Spray the tops and undersides of leaves, and try to avoid getting drips on you. It isn’t poison but soap in the eye is never pleasant. To reduce leaf burn, spray in the late afternoon or when the plant is in the shade. Remember that excessive spraying, even with something as benign as soap, can harm beneficial garden creatures like earthworms and bees.
If soap spray didn’t do the job in a couple of applications, and there is still damage being done, try organic remedies, such as citrus oil. Orange oil can be purchased or you can make your own.
Citrus Oil Spray: Chop the peel of one orange (or two lemons) and boil it up with 4 cups of water. Let it steep overnight, then strain out the peels. Use the resulting liquid in a spray bottle to attack pests on your plants. Don’t get it in your eyes because it stings like fury, and since some plants may be sensitive to the citrus oil, test a leaf first. If there is no evidence of damage after a couple of hours, go ahead and treat the plant. It smells great, and is safe enough to drink. You can also add a teaspoon of soap to the bottle to help the oil stick to soft-bodied insects, but then drinking would not be advised. Again, protect your eyes because citrus oil will cause you pain, nothing permanent but very uncomfortable.
This spray proved to be effective when we were hit by a plague of spider mites one summer. Any time the garden suffers from dry conditions, red spider seems to appear. Actually, they are always around, but the effect of their dirty work is more apparent when plants are already stressed. Before I became a rabid convert to native plants, we had an angel trumpet tree in the back garden for about ten years, and that summer it had spider mites so bad that the leaves were limp and grayish. I tried the old wash-‘em- off with water trick, and the only improvement was that I had a CLEAN sickly tree. I moved up to a commercial soap spray and drenched that tree using a hose-end sprayer. In the process of insuring that every square inch of that tree was treated, I thoroughly doused myself – being meticulous about treating the undersides of the leaves left me no alternative but to get up under the tree branches and spray upward. Still, the spider mites persisted, and that’s when I went online and found the citrus spray recipe on a website called www.yougrowgirl.com. There I found several recipes for “insecticides safe enough to eat (if you must)”. It was not my intention to make a snack of it, but considering my experience with the soap spray and the soaking that I got, I knew I would probably wind up wearing it, so sticking with safe products was a good bet. The good news is that the citrus spray knocked the spider mites way back, and an inch of rain soon after the citrus treatment made the cure complete.
As much as it pains me to say it, at times these gentle approaches will not be sufficient to solve the problem of a pest infestation, and the only answer seems to be chemical warfare. If you have a particularly prized specimen in your garden that you absolutely cannot live without, then, of course, you are going to do what you have to do to save it from an insect attack. In that case, please look for an organic pesticide that promises to do as little harm as possible to the environment.
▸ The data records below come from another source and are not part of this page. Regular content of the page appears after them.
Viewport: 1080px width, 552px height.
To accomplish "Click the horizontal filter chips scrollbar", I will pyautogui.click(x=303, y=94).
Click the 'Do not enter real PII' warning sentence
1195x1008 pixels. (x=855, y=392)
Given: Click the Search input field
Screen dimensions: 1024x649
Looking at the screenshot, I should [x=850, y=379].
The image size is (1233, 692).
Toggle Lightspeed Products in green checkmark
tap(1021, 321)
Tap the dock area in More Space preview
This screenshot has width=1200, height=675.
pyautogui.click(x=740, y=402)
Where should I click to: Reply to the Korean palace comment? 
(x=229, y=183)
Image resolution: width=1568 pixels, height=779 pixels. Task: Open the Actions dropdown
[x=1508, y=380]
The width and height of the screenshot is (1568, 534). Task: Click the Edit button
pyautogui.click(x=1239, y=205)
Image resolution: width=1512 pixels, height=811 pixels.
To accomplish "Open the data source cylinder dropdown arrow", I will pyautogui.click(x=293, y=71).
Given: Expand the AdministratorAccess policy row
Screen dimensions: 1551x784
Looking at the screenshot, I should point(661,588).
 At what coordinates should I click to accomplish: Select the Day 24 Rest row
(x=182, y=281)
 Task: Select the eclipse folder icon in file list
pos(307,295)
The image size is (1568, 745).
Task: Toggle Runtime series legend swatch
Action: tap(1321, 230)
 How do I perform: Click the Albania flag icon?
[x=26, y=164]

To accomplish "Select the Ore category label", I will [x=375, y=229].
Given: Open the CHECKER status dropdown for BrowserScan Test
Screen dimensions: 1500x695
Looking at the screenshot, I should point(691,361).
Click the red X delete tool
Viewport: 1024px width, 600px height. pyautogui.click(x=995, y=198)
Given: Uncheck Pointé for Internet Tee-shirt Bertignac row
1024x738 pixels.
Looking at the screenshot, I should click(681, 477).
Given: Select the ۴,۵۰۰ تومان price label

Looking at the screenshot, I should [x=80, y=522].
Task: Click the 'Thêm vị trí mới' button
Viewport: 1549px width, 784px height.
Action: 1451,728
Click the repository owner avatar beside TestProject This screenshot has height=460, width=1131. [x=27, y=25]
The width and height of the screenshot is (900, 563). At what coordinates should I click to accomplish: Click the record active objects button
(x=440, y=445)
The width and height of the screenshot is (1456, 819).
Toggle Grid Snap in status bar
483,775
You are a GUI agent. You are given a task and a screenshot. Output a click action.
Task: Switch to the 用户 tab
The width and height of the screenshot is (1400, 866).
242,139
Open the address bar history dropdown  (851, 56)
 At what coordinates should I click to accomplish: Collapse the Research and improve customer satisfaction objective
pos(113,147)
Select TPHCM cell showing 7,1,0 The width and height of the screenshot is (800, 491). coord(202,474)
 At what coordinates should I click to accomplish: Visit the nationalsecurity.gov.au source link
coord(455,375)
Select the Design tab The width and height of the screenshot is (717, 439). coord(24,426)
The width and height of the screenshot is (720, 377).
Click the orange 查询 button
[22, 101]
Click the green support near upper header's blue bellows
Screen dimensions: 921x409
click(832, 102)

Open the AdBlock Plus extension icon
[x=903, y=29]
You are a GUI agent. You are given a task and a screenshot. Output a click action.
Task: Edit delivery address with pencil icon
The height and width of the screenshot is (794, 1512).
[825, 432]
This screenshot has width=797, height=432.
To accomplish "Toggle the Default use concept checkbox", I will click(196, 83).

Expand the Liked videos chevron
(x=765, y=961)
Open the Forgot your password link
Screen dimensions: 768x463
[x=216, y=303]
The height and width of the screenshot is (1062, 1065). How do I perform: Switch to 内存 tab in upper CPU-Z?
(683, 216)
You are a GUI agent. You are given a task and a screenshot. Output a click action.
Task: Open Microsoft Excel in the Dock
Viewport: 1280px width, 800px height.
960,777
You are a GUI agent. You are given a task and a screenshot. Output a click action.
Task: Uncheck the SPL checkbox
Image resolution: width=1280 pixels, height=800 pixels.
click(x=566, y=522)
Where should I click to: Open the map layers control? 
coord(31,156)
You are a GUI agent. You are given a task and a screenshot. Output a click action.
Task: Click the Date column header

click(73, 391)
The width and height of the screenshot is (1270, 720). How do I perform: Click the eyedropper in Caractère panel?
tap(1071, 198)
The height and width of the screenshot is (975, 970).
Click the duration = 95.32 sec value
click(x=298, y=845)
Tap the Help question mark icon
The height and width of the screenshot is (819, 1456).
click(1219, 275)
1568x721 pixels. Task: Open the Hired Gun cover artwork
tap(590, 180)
I won’t recommend any brands here because I simply don’t use them, but if you do use them, be sparing in the application. You may have noticed that the recipes provided above are in small batches for application in a hand sprayer, not for treating wide swathes of the garden all at once. The best approach, in my opinion, is to treat specific problem areas rather than bombing the whole garden. This will limit the amount of harm done to susceptible fauna. As gardeners, we owe it to future generations to preserve this planet the best way we know how, and limiting the amount of chemicals we spread around is surely a step in the right direction.